The affect of anger often troubles parents the most. I have found two approaches particularly useful. One is to help the parent and children to understand the affect of anger as a quantitative issue, “too muchness,” excessive distress, a call for help. The other is to focus on allowing the anger to be expressed (rather than inhibiting it) and to put words to that process. This is similar to what one tries to do with adult patients, working through the defenses and enhancing verbalization of the processes. The emphasis on interest, understanding anger, and verbalization also has a preventive aspect as well as curative, in that it helps protect against developmental derailments and formation of psychopathology.

Children’s nightmares can have a variety of antecedents and meanings—trauma, loss and separation, fear of fragmentation and non-existence, and others (see Wilkerson, 1981). Frequently, repressed anger can be readily projected—onto the “monsters in the closet and under the bed.” In this way the child rids herself of the frightening, forbidden anger—it is the monsters who are dangerous and angry. Often, helping parents and child understand and discuss the child’s anger and fear can lead to a resolution of the nightmares, as well as an enhanced awareness of one’s intrapsychic world.

Anger is also an important aspect of psychoanalytic and psychotherapeutic transference and countertransference reactions. In such cases, it can be beneficial for the clinician to become increasingly aware of his/her own anger, his/her own childhood antecedents, and the conscious and unconscious communications from the patient that may be contributing to mobilizing the therapist’s reactions.

Understanding anger from the perspective of affect theory can often be useful in sorting out the complexities associated with transference and countertransference reactions.

References

Basch MF (1988). Understanding Psychotherapy: The Science Behind the Art. New York: Basic Books.

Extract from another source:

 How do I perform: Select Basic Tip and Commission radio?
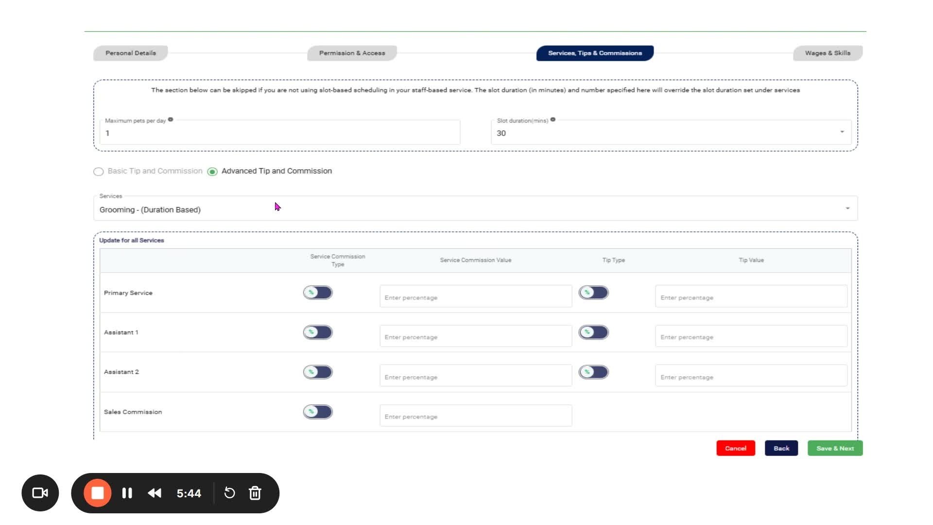click(99, 172)
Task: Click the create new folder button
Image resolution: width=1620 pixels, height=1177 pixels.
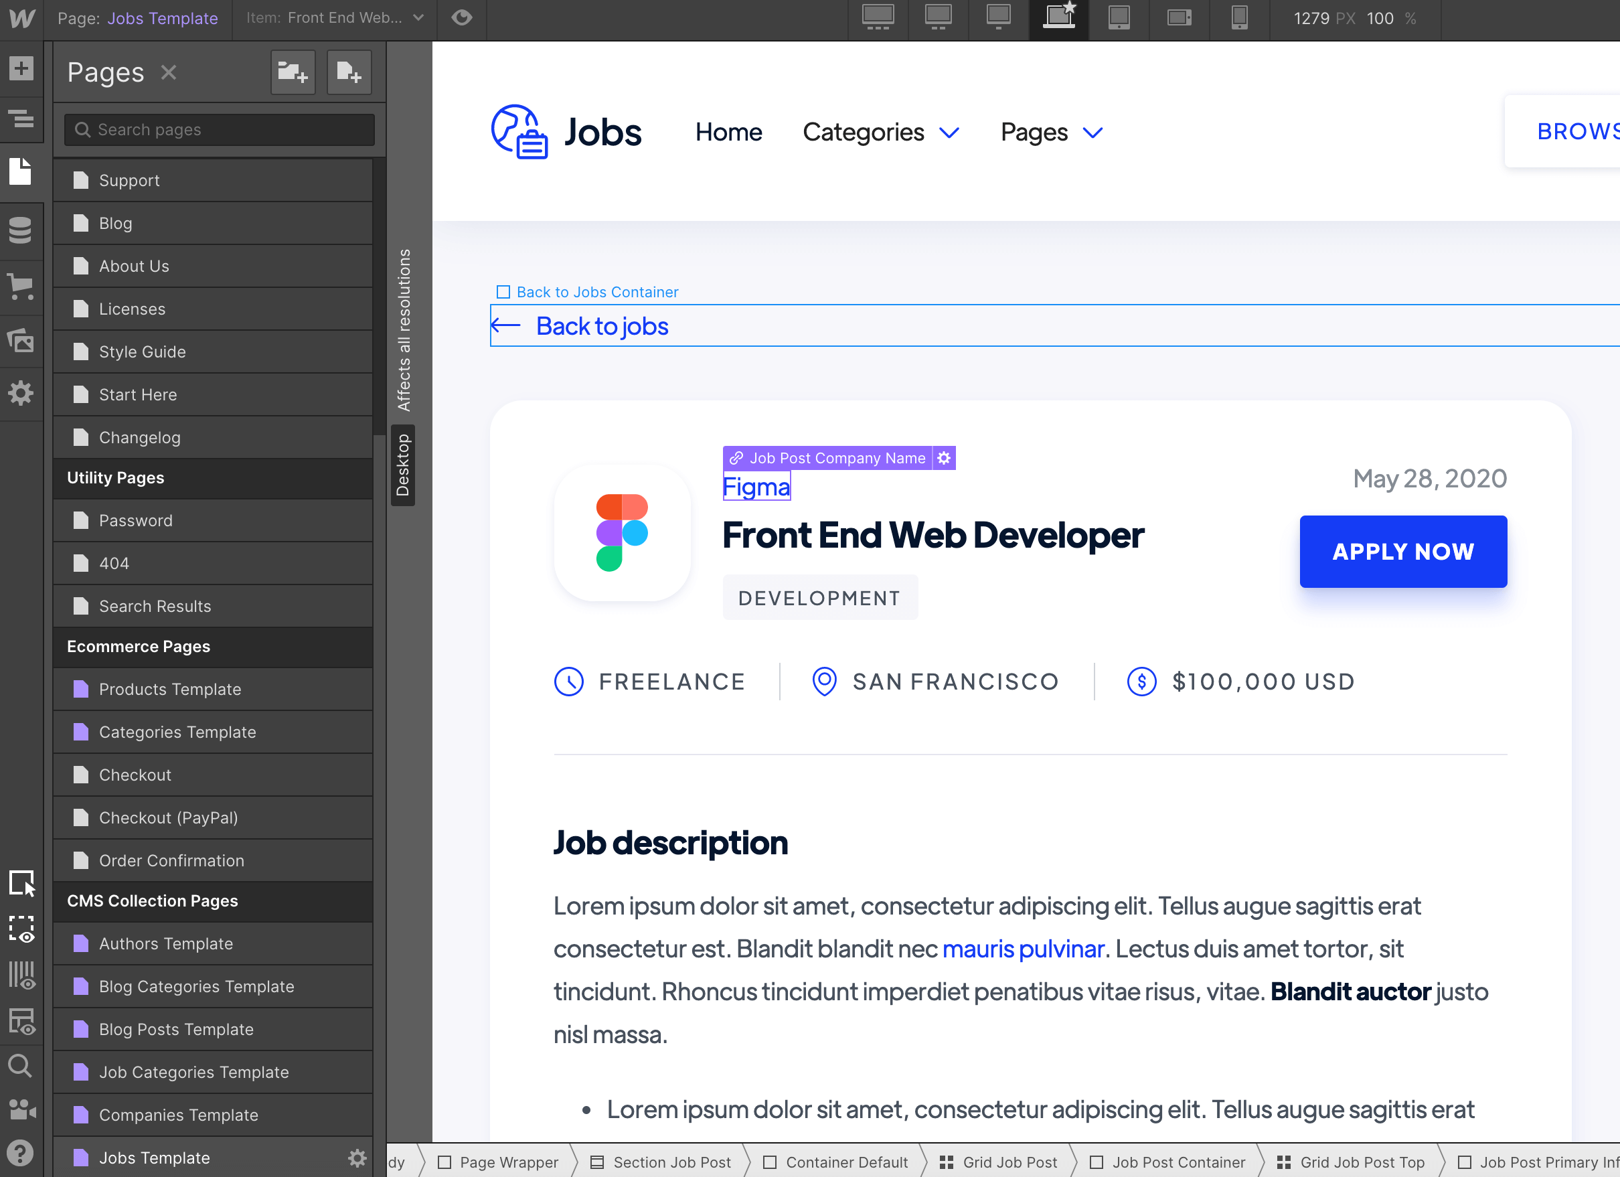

Demos EV (2019). The Affect Theory of Silvan Tomkins for Psychoanalysis and Psychotherapy: Recasting the Essentials. New York: Routledge.

Freud S (1915). The Unconscious. SE 14: 159-204. London: The Hogarth Press.

Gedo JE (2005). Psychoanalysis as Biological Science: A Comprehensive Theory. Baltimore: The Johns Hopkins University Press.

Katan A (1961). Some thoughts about the role of verbalization in early childhood. Psychoanalytic Study of the Child 16: 184-188.

Kohut H (1971). The Analysis of the Self: A Systematic Approach to the Psychoanalytic Treatment of Narcissistic Personality Disorders. New York: International Universities Press.

Tomkins SS (1991). Affect Imagery Consciousness (Volume III): The Negative Affects: Anger and Fear. New York: Springer.

Tyson P (2005). Affects, agency, and self-regulation: Complexity theory in the treatment of children with anxiety and disruptive behavior disorders. Journal American Psychoanalytic Association 53: 159-187.

Wilkerson DC (1981). Children’s dreams – 1900—1980. Annual of Psychoanalysis 9:57-71.